- [QUOTED PASSAGE]:
* Start *

"Nathan Mabry: gripgrabstacksqueeze" at Cherry and Martin, Los Angeles (Installation view)
Nathan Mabry ar Cherry and Martin,
Los Angeles, CA
April 2 - May 14, 2016
By FRANCEASCA SEIDEN, MAY 2016
Nathan Mabry is somewhat of a cultural anthropologist. He uses his sculptural work and drawings in a sort of choose-your-own-adventure mode, in which the viewer takes a journey through historical and pop cultural references, incorporating architecture and mysticism with his usage of sigils, sentinels, symbolism and linguistics.
Mabry explores the power of transformation — both in matters of material and metier as well as in a more esoteric sense — rooted in the dichotomies of civilizations past and present, in an imaginative re-narrative of art, history, and humanity. He’s also got a wicked sense of humor. His latest exhibition “gripgrabstacksqueeze” (on view at Cherry and Martin in Los Angeles through May 14) includes new drawings and two new bodies of sculptural work, "Late One Night" and "Low Hanging Fruit," which comprise three distinct, but related themes centered on the nearly alchemical power of art to reinvent both objects and their meanings.
To an extent the show’s title is about “performative” studio actions and the result of material manipulation, as well as the specific role of color (especially red and black), or the lack of color, in generating a plurality of narratives and subtly undermining assumptions about the character of his imagery — varietal animals, fruit, plants and ambiguous detritus. The large-scale bodies of work are invigorated with mysterious, mystical signifiers; intimate bursts of cosmic energy. Mabry uses metaphors about culture that are unique as his process, which fuse an emotional, organic sense of humanity to an armature of steel and decontextualized, industrial metal totems. There is no single way in which Mabry approaches his creative process — though his attention to detail and craftsmanship would suggest otherwise — but an attempt at explanation includes arcane and archetypal historical references, esoteric philosophy, and Iggy Pop.

* End *

- [PROBLEMS AND TASKS]:
1 - Answer these questions about the exhibition review, labeling each answer (a), (b), or (c) to match:
(a) Between which dates was the show at Cherry and Martin on view?
(b) What are the names of the two new bodies of sculptural work?
(c) Which colors does the review single out in its discussion of color?
2 - Retype the stretch of the exhibition review from "Mabry explores the" through "and their meanings.".

- [Some records]:
* Start *

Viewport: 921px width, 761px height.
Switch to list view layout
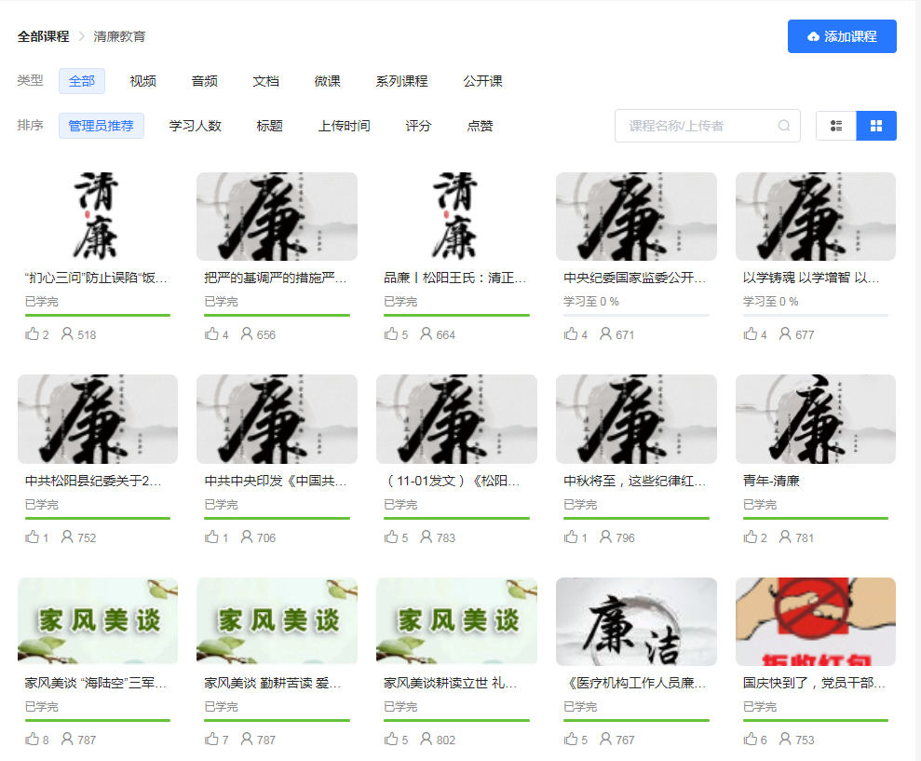point(835,126)
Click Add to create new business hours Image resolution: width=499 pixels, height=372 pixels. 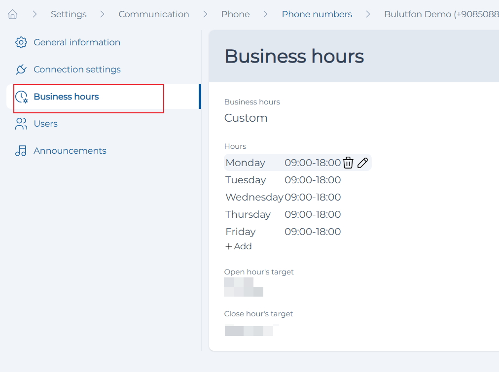[x=238, y=246]
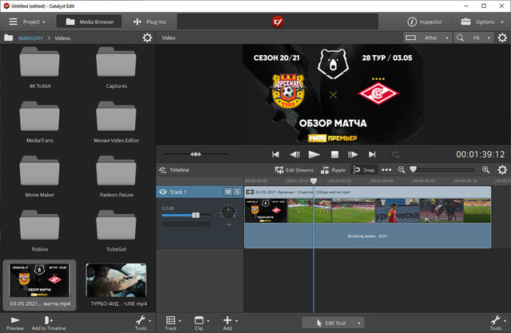Viewport: 511px width, 333px height.
Task: Click the Inspector button
Action: point(424,22)
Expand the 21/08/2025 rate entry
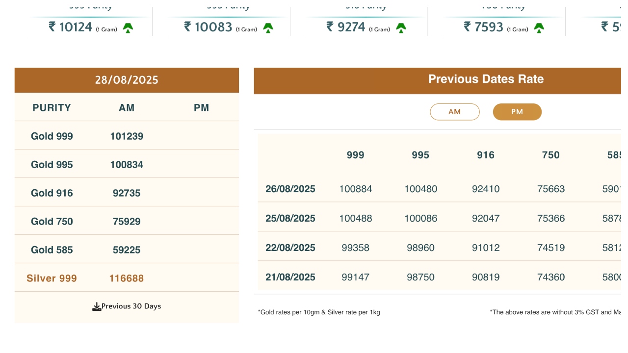 point(290,277)
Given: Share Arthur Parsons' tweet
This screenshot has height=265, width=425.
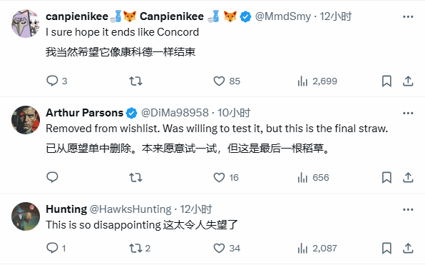Looking at the screenshot, I should point(408,177).
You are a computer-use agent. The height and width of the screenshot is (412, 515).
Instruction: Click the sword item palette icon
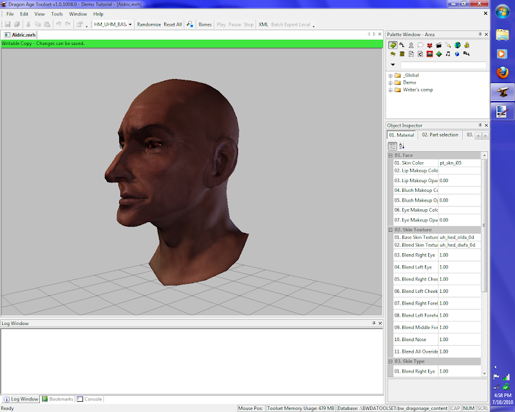448,45
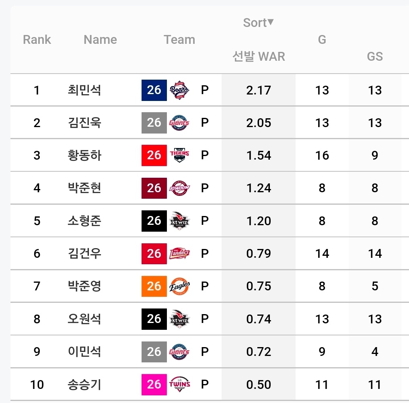Image resolution: width=409 pixels, height=403 pixels.
Task: Click the Doosan Bears logo in row 1
Action: (179, 90)
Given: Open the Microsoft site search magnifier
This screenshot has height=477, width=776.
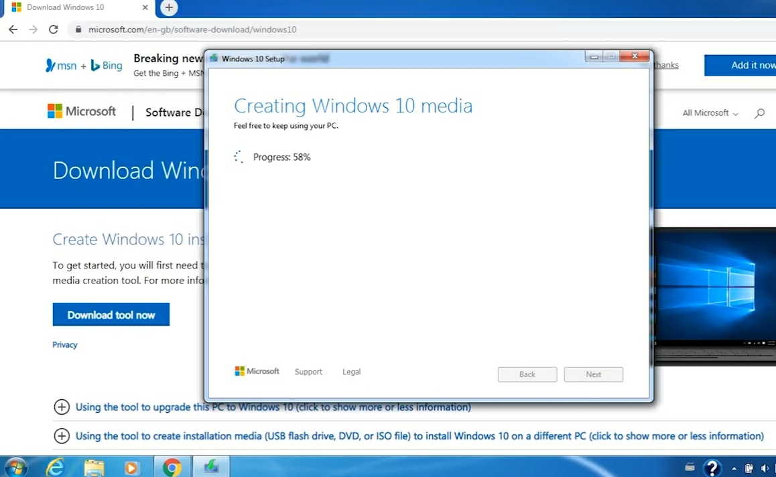Looking at the screenshot, I should tap(759, 113).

* End *

- [COMPLETED EXERCISE]:
1 -
(a) April 2 to May 14, 2016
(b) "Late One Night" and "Low Hanging Fruit"
(c) Red and black

2 -
Mabry explores the power of transformation — both in matters of material and metier as well as in a more esoteric sense — rooted in the dichotomies of civilizations past and present, in an imaginative re-narrative of art, history, and humanity. He’s also got a wicked sense of humor. His latest exhibition “gripgrabstacksqueeze” (on view at Cherry and Martin in Los Angeles through May 14) includes new drawings and two new bodies of sculptural work, "Late One Night" and "Low Hanging Fruit," which comprise three distinct, but related themes centered on the nearly alchemical power of art to reinvent both objects and their meanings.